Young Melksham

Young Melksham recieved a grant to support its youth project to educate young people about the risks of ignoring the lockdown regulations.

Young Melksham chairman of trustees Jon Hubbard said the group, which usually runs youth clubs for more than 600 teenagers at the Canberra Centre, has been concerned by the number of young people out on the streets at night.

He said: “We have been wanting to do this since the lockdown started so we are very grateful for the money from the Wiltshire Community Foundation. We’ve got a team of six of us who have all gone through some online training. We go out in a group of three of six evenings a week for about two-and-a-half to three hours going around the town, focusing on where we know young people might be congregating.”

He said the team are conscious they have no legal power to order young people to go back home and instead concentrate on educating them. “If we come across a group, it is very much a soft enforcement, it is not our job to tell people to do anything,” said Mr Hubbard, who is a town and unitary councillor.

“We try and come to an understanding about why being out is inappropriate, what we want is for them to go home and stay home. We try and explain that they might be a carrier and not displaying symptoms and that if they could go home and infect their mother and father or a grandparent who is vulnerable. We show them how this could have quite catastrophic implications and talk about their social responsibility issues.”

Most of the young people they encounter are aged between 11 and 14. “There are some young people who see regularly but it is mostly different faces that we are seeing out,” said Mr Hubbard.

He said the initiative is being supported by Wiltshire Police. “We’ve been working with the Youth and Early Intervention Team and once we’d spoken to them, we were leaning on an open door,” he said.

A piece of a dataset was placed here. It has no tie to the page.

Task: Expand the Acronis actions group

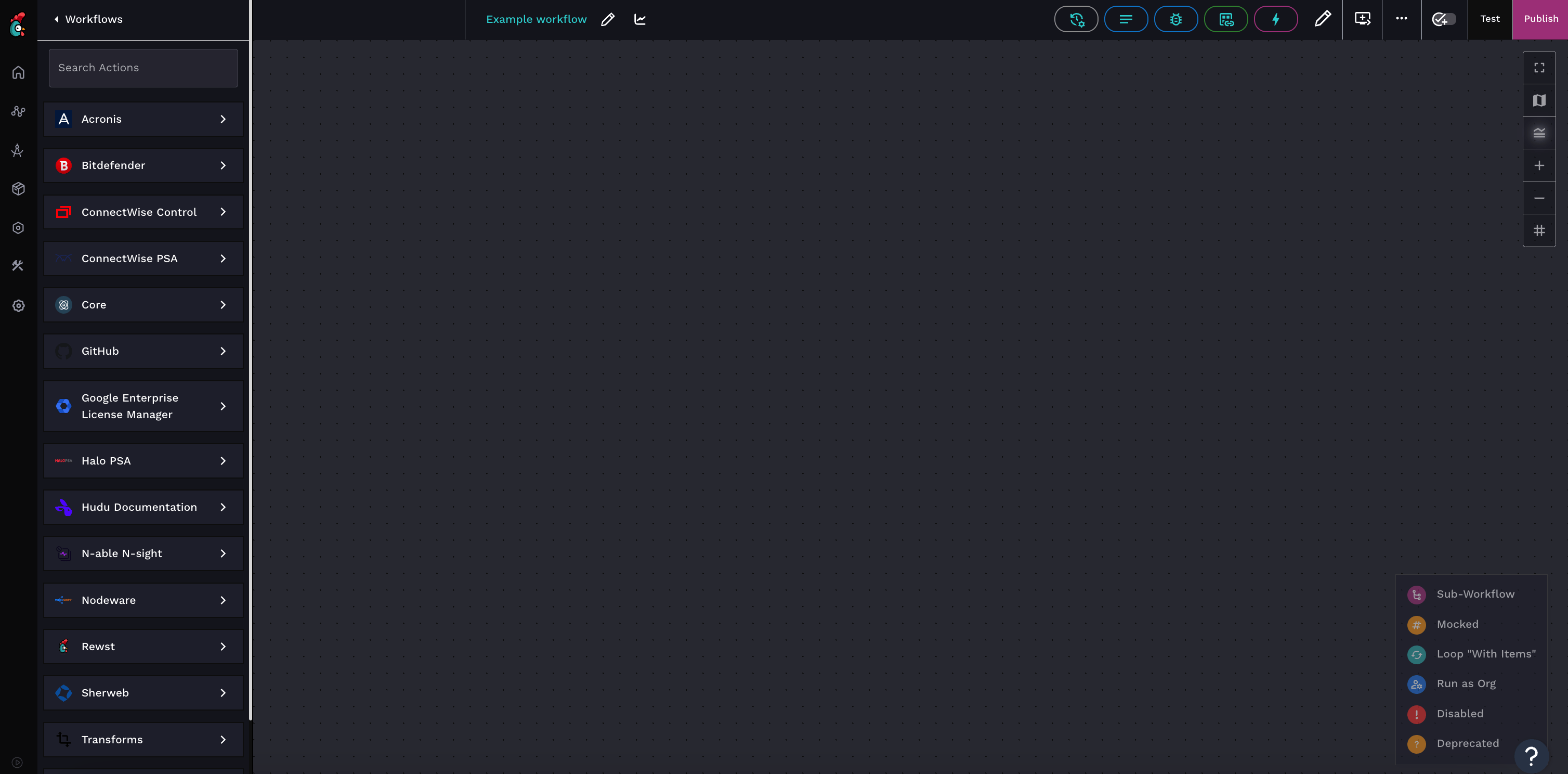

Young Melksham’s regular clubs have all been closed for more than six weeks and staff have been trying to find different ways of staying in touch. “We are going to be launching some web-based stuff and Zoom conferences,” he said.

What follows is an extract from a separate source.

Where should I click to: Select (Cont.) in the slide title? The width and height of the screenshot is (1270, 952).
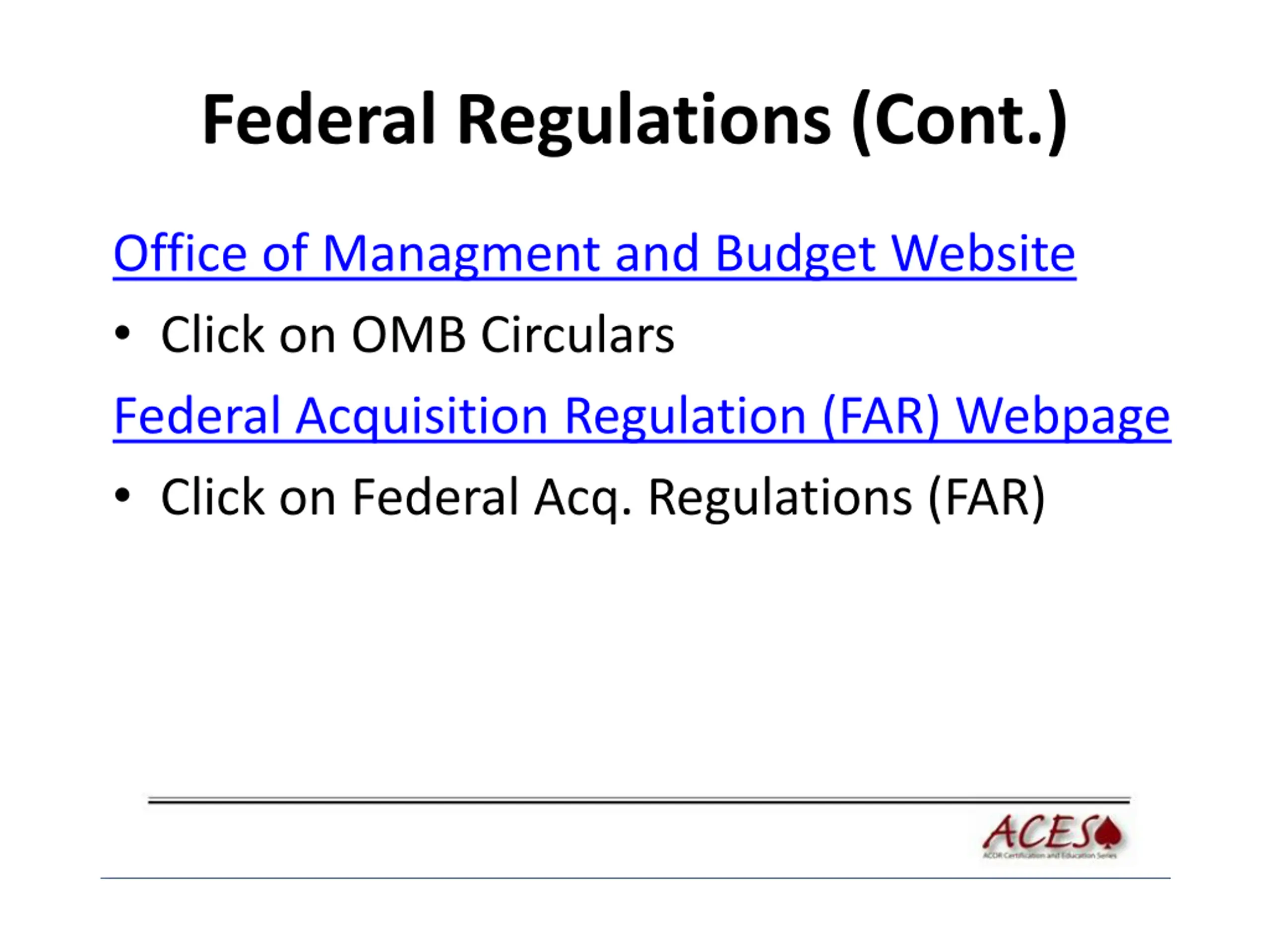[959, 122]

“What we have also done is that the counselling service that we were delivering face to face is now on the phone for those who have chosen to use it. We have also set up a phone drop-in service on 01225 667328 for young people to be able to phone up and talk to one of our counselling team about their challenges and how they are coping with lockdown. That is starting to pick up now.

“We have also opened the service up to any young person in Wiltshire and if it starts to get too busy for our team, we will open it for longer or find some more counselling staff. Right now, I am not counting the pennies as much as I should, we have a rainy day fund and quite frankly it is pouring at the moment.”

He said although the future is uncertain, he and his team are determined to do the best for the young people of the area. “We’ve worked it out that it is costing us £800 a week for the youth centre to be closed. I have still got to pay for running it and I’ve not got any income coming in at all. By the end of June, we will be £10,000 out of pocket but we have just got to deal with it,” he said.

“We are not facing a crisis yet but if it goes on for too long the real tragedy could be that we’ve spent eight or nine years building this service up to see it all lost.”